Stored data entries
_ _ _ _
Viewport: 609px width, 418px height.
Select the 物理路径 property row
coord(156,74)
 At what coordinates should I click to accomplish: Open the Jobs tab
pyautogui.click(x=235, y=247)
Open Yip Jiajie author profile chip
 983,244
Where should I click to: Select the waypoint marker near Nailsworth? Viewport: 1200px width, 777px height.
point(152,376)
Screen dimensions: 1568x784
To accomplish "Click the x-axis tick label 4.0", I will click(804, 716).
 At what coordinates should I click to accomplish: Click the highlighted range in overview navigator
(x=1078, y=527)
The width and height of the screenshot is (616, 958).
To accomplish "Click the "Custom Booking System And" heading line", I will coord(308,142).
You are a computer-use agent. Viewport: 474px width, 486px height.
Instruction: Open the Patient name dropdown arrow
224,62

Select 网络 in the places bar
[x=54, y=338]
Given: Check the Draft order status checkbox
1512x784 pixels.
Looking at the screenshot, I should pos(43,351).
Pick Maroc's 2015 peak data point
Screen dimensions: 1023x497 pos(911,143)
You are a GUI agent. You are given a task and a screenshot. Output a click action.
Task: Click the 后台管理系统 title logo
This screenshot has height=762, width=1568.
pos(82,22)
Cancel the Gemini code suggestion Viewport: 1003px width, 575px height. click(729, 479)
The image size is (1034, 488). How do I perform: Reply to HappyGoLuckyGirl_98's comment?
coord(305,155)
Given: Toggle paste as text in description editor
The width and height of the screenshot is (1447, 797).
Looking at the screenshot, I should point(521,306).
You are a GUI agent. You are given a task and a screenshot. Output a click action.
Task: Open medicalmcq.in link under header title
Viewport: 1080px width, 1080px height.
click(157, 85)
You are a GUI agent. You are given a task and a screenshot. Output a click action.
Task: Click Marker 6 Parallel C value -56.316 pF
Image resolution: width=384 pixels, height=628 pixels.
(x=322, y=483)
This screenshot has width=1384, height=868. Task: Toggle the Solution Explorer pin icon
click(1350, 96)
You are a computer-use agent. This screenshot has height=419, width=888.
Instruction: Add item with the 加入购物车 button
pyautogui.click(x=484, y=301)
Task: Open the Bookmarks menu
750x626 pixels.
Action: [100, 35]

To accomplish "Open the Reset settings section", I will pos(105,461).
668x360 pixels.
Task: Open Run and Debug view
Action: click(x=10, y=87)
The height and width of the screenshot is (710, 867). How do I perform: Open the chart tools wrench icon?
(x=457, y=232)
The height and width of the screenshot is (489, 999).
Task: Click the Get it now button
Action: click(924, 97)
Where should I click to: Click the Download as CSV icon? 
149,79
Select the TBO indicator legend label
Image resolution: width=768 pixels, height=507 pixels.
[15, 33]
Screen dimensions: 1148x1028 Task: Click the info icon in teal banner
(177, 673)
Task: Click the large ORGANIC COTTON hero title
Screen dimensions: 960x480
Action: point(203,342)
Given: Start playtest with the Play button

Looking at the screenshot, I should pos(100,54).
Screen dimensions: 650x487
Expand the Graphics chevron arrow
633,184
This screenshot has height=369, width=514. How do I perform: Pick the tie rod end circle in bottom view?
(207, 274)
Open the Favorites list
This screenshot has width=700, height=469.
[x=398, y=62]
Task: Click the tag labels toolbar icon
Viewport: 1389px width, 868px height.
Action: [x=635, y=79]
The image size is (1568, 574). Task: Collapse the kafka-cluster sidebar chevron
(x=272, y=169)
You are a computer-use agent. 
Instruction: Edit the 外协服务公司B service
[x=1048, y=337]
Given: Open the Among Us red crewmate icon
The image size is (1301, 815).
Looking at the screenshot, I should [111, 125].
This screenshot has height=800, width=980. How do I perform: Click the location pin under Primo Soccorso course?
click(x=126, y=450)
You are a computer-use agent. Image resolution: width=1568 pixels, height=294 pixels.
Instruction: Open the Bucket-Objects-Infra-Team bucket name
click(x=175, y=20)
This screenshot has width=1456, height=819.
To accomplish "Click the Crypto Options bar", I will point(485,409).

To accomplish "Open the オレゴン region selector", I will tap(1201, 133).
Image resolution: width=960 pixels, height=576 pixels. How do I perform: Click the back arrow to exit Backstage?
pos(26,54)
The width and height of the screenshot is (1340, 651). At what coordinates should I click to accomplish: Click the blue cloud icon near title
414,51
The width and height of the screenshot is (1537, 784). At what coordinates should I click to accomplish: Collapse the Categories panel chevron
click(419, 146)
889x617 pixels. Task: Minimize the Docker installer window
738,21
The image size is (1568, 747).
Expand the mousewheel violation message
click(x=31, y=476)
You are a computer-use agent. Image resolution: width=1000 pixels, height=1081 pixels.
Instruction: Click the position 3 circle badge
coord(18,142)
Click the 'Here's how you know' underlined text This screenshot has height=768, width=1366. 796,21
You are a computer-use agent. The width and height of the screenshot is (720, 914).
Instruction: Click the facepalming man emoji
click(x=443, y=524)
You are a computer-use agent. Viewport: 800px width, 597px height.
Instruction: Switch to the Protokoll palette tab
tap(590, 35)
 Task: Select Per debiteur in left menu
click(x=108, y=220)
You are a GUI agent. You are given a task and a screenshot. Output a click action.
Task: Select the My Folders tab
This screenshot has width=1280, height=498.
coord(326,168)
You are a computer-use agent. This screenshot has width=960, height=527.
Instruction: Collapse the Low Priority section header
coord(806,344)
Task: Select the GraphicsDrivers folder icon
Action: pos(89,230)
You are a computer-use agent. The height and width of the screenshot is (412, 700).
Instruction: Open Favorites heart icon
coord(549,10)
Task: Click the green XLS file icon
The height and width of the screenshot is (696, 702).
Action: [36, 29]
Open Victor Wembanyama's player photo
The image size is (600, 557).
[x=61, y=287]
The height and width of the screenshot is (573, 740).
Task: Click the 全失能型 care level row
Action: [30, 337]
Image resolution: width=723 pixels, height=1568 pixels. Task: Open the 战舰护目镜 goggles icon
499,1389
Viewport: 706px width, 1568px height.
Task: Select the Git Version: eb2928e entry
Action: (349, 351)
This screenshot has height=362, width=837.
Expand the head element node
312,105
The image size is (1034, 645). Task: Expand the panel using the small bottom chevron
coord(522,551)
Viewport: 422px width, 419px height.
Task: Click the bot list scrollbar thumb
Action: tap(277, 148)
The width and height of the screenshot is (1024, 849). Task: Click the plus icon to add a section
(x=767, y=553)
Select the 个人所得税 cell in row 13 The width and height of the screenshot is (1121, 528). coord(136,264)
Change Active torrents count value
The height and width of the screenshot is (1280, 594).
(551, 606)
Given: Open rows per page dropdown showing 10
_ _ _ _
# [PROBLEM STATEMENT]
An exact copy of the lines above, from the one containing "This screenshot has width=1456, height=819." down to the one containing "The image size is (1568, 747)." and including both, is the whole answer; retype it and nothing else.

# [WORKED SOLUTION]
This screenshot has width=1456, height=819.
To accomplish "Click the Crypto Options bar", I will point(485,409).

To accomplish "Open the オレゴン region selector", I will tap(1201, 133).
Image resolution: width=960 pixels, height=576 pixels. How do I perform: Click the back arrow to exit Backstage?
pos(26,54)
The width and height of the screenshot is (1340, 651). At what coordinates should I click to accomplish: Click the blue cloud icon near title
414,51
The width and height of the screenshot is (1537, 784). At what coordinates should I click to accomplish: Collapse the Categories panel chevron
click(419, 146)
889x617 pixels. Task: Minimize the Docker installer window
738,21
The image size is (1568, 747).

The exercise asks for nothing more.